* Directions
For the string "element", search the entries below and copy every line where it appears.

* Provided material
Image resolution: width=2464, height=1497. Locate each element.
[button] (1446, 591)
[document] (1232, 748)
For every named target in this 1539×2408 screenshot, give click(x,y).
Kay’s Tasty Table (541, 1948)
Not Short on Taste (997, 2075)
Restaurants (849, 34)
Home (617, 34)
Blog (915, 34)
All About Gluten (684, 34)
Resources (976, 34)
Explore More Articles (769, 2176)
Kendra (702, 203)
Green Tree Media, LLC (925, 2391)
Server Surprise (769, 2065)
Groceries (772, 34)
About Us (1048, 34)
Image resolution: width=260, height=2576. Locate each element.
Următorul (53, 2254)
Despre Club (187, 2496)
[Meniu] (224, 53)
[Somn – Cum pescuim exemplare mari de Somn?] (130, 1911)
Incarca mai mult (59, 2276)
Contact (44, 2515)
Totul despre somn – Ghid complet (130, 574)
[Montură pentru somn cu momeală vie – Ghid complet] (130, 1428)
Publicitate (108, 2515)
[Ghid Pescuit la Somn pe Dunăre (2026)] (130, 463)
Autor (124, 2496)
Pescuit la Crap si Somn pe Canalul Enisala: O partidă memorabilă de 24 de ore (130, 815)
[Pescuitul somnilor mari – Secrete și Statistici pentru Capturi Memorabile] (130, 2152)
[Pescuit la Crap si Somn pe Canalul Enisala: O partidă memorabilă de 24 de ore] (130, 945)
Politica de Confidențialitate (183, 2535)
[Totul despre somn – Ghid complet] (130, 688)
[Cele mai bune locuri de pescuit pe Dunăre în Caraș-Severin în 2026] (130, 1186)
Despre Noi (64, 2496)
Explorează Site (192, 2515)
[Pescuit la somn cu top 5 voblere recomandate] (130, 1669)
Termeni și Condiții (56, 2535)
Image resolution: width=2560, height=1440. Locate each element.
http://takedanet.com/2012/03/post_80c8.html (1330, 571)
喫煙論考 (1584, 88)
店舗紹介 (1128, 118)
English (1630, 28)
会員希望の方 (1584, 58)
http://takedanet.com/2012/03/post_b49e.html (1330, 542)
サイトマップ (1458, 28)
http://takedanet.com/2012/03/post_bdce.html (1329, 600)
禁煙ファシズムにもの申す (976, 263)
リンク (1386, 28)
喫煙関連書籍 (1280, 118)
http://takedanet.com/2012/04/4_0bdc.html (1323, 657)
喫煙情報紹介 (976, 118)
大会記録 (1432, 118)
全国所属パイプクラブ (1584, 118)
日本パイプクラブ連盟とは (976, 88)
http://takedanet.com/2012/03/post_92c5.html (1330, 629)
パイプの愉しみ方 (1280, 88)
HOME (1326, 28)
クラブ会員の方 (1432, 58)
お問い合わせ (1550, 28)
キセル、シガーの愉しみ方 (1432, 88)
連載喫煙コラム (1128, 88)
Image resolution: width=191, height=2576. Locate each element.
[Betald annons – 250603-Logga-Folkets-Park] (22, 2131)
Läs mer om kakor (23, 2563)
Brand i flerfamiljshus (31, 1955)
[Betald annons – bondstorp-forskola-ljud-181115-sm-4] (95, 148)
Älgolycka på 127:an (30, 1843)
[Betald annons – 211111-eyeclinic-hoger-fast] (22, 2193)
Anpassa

* Reply to the exercise
Image resolution: width=2464, height=1497. Locate each element.
Image resolution: width=260, height=2576. Locate each element.
Image resolution: width=2560, height=1440. Locate each element.
Image resolution: width=191, height=2576. Locate each element.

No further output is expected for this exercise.